-- begin Record set --
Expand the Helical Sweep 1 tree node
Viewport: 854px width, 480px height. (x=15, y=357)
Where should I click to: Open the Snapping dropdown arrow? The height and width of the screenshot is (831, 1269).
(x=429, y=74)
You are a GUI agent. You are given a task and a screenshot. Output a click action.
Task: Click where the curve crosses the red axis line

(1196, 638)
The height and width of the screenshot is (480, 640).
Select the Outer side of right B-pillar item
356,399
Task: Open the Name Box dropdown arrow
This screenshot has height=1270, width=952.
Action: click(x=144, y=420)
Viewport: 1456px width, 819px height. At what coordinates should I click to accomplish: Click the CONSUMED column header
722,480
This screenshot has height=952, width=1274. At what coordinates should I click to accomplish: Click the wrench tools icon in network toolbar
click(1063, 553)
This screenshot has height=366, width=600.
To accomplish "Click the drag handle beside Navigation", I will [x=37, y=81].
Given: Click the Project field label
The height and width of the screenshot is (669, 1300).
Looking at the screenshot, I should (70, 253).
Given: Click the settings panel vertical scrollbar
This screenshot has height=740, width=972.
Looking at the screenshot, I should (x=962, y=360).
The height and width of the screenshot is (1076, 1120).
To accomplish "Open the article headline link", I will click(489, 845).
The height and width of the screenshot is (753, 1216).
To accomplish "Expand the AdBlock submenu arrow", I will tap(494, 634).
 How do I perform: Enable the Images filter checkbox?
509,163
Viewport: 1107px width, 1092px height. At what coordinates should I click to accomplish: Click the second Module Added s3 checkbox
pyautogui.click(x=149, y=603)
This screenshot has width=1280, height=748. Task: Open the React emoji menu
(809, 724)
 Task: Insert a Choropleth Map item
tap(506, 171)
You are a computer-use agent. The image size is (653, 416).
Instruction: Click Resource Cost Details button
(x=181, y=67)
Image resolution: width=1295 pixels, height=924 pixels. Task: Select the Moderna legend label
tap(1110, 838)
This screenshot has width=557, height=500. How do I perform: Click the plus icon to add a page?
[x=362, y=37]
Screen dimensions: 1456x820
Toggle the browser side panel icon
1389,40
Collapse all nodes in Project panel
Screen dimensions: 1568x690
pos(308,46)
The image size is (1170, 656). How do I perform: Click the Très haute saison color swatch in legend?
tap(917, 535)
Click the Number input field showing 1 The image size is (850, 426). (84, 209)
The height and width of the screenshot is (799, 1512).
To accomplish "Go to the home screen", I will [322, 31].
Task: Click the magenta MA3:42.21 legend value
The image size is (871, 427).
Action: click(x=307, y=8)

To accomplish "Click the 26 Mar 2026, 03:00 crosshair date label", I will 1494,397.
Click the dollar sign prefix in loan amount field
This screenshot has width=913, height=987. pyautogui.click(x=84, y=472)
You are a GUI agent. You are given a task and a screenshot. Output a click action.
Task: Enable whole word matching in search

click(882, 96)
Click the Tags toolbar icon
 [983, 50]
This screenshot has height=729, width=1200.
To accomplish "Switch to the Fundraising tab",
-- end Record set --
Exercise prompt:
Copy all of the material above word for word, keeping each line as it stands.

Final result:
Expand the Helical Sweep 1 tree node
Viewport: 854px width, 480px height. (x=15, y=357)
Where should I click to: Open the Snapping dropdown arrow? The height and width of the screenshot is (831, 1269).
(x=429, y=74)
You are a GUI agent. You are given a task and a screenshot. Output a click action.
Task: Click where the curve crosses the red axis line

(1196, 638)
The height and width of the screenshot is (480, 640).
Select the Outer side of right B-pillar item
356,399
Task: Open the Name Box dropdown arrow
This screenshot has height=1270, width=952.
Action: click(x=144, y=420)
Viewport: 1456px width, 819px height. At what coordinates should I click to accomplish: Click the CONSUMED column header
722,480
This screenshot has height=952, width=1274. At what coordinates should I click to accomplish: Click the wrench tools icon in network toolbar
click(1063, 553)
This screenshot has height=366, width=600.
To accomplish "Click the drag handle beside Navigation", I will [x=37, y=81].
Given: Click the Project field label
The height and width of the screenshot is (669, 1300).
Looking at the screenshot, I should (70, 253).
Given: Click the settings panel vertical scrollbar
This screenshot has height=740, width=972.
Looking at the screenshot, I should (x=962, y=360).
The height and width of the screenshot is (1076, 1120).
To accomplish "Open the article headline link", I will click(489, 845).
The height and width of the screenshot is (753, 1216).
To accomplish "Expand the AdBlock submenu arrow", I will tap(494, 634).
 How do I perform: Enable the Images filter checkbox?
509,163
Viewport: 1107px width, 1092px height. At what coordinates should I click to accomplish: Click the second Module Added s3 checkbox
pyautogui.click(x=149, y=603)
This screenshot has width=1280, height=748. Task: Open the React emoji menu
(809, 724)
 Task: Insert a Choropleth Map item
tap(506, 171)
You are a computer-use agent. The image size is (653, 416).
Instruction: Click Resource Cost Details button
(x=181, y=67)
Image resolution: width=1295 pixels, height=924 pixels. Task: Select the Moderna legend label
tap(1110, 838)
This screenshot has width=557, height=500. How do I perform: Click the plus icon to add a page?
[x=362, y=37]
Screen dimensions: 1456x820
Toggle the browser side panel icon
1389,40
Collapse all nodes in Project panel
Screen dimensions: 1568x690
pos(308,46)
The image size is (1170, 656). How do I perform: Click the Très haute saison color swatch in legend?
tap(917, 535)
Click the Number input field showing 1 The image size is (850, 426). (84, 209)
The height and width of the screenshot is (799, 1512).
To accomplish "Go to the home screen", I will [322, 31].
Task: Click the magenta MA3:42.21 legend value
The image size is (871, 427).
Action: click(x=307, y=8)

To accomplish "Click the 26 Mar 2026, 03:00 crosshair date label", I will 1494,397.
Click the dollar sign prefix in loan amount field
This screenshot has width=913, height=987. pyautogui.click(x=84, y=472)
You are a GUI agent. You are given a task and a screenshot. Output a click action.
Task: Enable whole word matching in search

click(882, 96)
Click the Tags toolbar icon
 [983, 50]
This screenshot has height=729, width=1200.
To accomplish "Switch to the Fundraising tab",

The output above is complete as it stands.